Performance with n Threads
I have a script that parses a 1Gb file and writes out two CSV files. I want to make this faster by parallelizing it on a large cloud instance. I’m currently testing on an AWS machine c5.9xlarge
instance with the following stats:
$ lscpu | egrep 'Model name|Socket|Thread|NUMA|CPU\(s\)'
CPU(s): 36
On-line CPU(s) list: 0-35
Thread(s) per core: 2
Socket(s): 1
NUMA node(s): 1
Model name: Intel(R) Xeon(R) Platinum 8124M CPU @ 3.00GHz
NUMA node0 CPU(s): 0-35
(base) ubuntu@ip-***********:~/ML_Ops$ neofetch
.-/+oossssoo+/-. ubuntu@ip-172-31-4-229
`:+ssssssssssssssssss+:` ----------------------
-+ssssssssssssssssssyyssss+- OS: Ubuntu 20.04.2 LTS x86_64
.ossssssssssssssssssdMMMNysssso. Host: c5.9xlarge
/ssssssssssshdmmNNmmyNMMMMhssssss/ Kernel: 5.4.0-1045-aws
+ssssssssshmydMMMMMMMNddddyssssssss+ Uptime: 1 hour, 7 mins
/sssssssshNMMMyhhyyyyhmNMMMNhssssssss/ Packages: 658 (dpkg), 7 (snap)
.ssssssssdMMMNhsssssssssshNMMMdssssssss. Shell: bash 5.0.17
+sssshhhyNMMNyssssssssssssyNMMMysssssss+ Terminal: /dev/pts/0
ossyNMMMNyMMhsssssssssssssshmmmhssssssso CPU: Intel Xeon Platinum 8124M (36) @ 1.286GHz
ossyNMMMNyMMhsssssssssssssshmmmhssssssso GPU: 00:03.0 Amazon.com, Inc. Device 1111
+sssshhhyNMMNyssssssssssssyNMMMysssssss+ Memory: 368MiB / 70240MiB
.ssssssssdMMMNhsssssssssshNMMMdssssssss.
/sssssssshNMMMyhhyyyyhdNMMMNhssssssss/
+sssssssssdmydMMMMMMMMddddyssssssss+
/ssssssssssshdmNNNNmyNMMMMhssssss/
.ossssssssssssssssssdMMMNysssso.
-+sssssssssssssssssyyyssss+-
`:+ssssssssssssssssss+:`
.-/+oossssoo+/-.
One single operation using 8 cores takes after compiling:
93.440511 seconds (813.48 M allocations: 67.612 GiB, 64.37% gc time)

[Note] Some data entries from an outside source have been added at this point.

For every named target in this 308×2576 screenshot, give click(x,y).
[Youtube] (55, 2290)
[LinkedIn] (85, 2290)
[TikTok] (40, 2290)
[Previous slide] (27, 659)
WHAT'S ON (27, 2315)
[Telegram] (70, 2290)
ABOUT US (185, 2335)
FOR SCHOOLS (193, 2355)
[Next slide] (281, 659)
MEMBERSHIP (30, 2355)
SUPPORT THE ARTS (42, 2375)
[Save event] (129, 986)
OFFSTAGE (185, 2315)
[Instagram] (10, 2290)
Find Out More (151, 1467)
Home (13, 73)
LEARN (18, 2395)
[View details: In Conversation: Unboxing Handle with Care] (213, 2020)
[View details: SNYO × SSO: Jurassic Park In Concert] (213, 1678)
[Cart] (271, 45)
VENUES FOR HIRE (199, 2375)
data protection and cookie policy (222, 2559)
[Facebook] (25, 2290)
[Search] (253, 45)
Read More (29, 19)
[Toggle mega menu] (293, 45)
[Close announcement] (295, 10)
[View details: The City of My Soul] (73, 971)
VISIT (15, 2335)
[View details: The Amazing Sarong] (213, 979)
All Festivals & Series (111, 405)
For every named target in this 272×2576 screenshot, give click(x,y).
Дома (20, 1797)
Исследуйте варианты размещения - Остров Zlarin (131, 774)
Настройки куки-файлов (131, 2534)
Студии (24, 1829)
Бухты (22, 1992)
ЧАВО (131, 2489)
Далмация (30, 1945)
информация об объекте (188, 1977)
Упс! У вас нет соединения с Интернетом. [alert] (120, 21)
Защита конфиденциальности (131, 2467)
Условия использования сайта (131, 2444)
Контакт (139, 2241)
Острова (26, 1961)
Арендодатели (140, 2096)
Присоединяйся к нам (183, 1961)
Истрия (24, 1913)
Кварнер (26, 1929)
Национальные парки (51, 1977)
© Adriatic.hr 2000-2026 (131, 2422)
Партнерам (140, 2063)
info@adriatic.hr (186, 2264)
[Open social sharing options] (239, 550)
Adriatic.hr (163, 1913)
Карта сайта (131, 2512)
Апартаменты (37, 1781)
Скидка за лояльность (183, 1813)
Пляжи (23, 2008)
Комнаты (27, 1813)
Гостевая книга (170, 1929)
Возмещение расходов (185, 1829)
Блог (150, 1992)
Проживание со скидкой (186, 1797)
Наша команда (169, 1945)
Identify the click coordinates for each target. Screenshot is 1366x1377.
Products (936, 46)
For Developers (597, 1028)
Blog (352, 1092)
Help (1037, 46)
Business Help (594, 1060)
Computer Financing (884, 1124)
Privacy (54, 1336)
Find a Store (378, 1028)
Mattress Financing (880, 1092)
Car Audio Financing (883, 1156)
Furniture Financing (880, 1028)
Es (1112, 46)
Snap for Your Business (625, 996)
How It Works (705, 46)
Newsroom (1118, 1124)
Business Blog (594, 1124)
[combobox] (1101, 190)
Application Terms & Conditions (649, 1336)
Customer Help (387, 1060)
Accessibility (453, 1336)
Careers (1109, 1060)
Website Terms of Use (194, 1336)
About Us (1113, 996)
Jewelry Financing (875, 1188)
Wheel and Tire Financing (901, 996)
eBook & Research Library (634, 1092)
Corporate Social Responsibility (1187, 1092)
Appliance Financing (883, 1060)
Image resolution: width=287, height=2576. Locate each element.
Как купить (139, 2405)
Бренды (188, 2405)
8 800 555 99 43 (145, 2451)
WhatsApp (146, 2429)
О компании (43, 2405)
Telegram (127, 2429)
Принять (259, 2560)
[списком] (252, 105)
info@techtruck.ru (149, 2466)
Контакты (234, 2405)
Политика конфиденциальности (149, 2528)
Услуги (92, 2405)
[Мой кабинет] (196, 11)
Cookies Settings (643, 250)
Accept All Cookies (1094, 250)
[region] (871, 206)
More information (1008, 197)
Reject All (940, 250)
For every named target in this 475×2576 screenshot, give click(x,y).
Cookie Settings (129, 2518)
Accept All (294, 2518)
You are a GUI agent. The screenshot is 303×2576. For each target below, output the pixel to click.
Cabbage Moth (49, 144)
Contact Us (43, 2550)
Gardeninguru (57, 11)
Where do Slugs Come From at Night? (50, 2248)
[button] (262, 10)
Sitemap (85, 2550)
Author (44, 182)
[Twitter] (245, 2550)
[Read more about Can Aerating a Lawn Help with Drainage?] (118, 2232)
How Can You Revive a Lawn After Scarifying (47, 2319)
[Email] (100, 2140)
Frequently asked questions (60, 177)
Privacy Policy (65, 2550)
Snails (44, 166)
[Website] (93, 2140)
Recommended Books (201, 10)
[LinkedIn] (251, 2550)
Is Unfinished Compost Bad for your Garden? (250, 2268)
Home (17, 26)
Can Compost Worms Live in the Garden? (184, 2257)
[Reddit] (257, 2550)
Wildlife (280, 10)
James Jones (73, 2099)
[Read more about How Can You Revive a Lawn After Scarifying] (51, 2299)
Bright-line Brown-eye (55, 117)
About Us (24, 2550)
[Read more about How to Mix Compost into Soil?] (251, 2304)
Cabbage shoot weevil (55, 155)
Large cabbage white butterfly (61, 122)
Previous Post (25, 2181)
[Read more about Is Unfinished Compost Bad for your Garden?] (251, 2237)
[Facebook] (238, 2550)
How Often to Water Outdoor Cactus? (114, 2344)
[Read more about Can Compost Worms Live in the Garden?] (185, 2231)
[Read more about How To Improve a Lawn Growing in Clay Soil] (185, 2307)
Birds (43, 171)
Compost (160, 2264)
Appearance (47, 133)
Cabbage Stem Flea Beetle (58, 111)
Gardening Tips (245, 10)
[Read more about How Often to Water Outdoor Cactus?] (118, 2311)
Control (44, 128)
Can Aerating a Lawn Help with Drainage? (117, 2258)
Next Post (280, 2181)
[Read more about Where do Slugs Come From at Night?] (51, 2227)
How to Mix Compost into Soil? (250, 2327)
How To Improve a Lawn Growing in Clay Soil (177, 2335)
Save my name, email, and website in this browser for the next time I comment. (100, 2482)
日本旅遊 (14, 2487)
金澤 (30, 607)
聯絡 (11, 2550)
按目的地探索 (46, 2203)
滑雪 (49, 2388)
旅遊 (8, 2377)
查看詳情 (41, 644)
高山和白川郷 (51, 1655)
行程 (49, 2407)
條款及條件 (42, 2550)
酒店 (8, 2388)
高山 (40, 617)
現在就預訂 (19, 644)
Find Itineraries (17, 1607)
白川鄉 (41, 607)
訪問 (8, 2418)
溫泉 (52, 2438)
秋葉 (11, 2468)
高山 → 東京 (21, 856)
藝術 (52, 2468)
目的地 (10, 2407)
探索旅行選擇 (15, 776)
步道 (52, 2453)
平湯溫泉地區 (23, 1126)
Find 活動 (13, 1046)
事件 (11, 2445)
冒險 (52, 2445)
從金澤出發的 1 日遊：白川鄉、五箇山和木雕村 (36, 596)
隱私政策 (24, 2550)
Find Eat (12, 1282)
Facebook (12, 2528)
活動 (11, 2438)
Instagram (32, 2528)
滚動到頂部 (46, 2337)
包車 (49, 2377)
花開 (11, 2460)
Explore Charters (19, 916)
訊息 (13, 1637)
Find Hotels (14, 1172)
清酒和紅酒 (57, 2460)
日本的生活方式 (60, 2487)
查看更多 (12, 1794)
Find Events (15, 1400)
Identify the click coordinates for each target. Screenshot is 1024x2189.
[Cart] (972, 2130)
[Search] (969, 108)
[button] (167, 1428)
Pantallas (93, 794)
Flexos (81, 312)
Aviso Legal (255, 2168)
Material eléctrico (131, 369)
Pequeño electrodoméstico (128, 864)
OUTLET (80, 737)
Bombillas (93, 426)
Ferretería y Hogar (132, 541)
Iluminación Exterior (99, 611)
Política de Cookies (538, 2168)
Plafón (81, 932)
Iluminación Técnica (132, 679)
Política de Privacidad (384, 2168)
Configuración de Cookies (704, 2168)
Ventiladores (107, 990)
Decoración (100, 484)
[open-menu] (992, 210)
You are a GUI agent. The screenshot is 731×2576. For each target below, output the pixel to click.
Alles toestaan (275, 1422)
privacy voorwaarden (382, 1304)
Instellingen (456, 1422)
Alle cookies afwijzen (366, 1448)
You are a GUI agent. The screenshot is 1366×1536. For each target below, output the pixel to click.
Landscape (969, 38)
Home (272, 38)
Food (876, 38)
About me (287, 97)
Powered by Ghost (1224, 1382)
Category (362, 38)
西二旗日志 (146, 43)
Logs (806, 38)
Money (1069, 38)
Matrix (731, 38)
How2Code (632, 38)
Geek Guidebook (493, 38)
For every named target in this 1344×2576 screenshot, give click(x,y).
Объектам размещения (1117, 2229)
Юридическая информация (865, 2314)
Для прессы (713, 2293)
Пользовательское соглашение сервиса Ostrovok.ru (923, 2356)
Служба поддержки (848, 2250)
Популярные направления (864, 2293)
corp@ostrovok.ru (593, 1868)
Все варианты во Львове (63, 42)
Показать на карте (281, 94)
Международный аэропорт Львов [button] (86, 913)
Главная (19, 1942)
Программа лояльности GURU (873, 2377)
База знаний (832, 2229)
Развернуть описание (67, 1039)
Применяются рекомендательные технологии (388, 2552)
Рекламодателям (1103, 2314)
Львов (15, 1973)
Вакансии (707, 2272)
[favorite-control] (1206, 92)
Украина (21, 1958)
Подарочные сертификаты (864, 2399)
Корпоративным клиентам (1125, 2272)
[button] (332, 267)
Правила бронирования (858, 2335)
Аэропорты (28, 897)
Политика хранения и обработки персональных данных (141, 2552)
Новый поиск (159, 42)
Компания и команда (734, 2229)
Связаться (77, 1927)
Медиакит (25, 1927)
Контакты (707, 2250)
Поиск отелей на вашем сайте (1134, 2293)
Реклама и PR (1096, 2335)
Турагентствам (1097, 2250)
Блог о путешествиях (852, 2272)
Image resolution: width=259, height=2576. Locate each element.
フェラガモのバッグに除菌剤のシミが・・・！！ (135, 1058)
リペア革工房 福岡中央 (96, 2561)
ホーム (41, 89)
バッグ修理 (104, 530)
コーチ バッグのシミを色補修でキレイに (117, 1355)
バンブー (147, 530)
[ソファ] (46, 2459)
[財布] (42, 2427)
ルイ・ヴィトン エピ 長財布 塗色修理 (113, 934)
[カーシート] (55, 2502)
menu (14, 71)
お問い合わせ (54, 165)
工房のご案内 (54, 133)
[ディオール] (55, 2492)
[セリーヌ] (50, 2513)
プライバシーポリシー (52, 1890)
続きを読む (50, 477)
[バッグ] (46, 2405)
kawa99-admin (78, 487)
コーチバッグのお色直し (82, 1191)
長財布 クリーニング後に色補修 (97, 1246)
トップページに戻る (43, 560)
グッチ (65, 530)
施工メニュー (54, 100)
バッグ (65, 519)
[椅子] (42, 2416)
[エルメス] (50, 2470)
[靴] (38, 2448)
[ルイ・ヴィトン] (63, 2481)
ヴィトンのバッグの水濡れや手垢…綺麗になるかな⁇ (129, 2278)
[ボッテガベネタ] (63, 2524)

However, performance seems to stop improving after ~8 threads (starting Julia with julia -t 8
) as you can see by the graph below.
Performance with n Threads
┌ ┐
1 ┤■■■■■■■■■■■■■■■■■■■■■■■■■■■■■■■■■■■ 272
Threads 4 ┤■■■■■■■■■■■■■■ 111
8 ┤■■■■■■■■■■■■ 93
16 ┤■■■■■■■■■■■■■ 104
└ ┘
Time (s)
As the number of threads increases the the GC
time seems to also increase erasing improvements from the number of threads.
Is there anything I can do to fix this? Throwing more compute and memory at it is an option moving from a 16 core instance to the current 36 one didn’t reduce the time by more than 10 seconds. I would have thought that increasing the memory capacity to be greater than the amount GC’d would potentially solve this but it also doesn’t seem to work.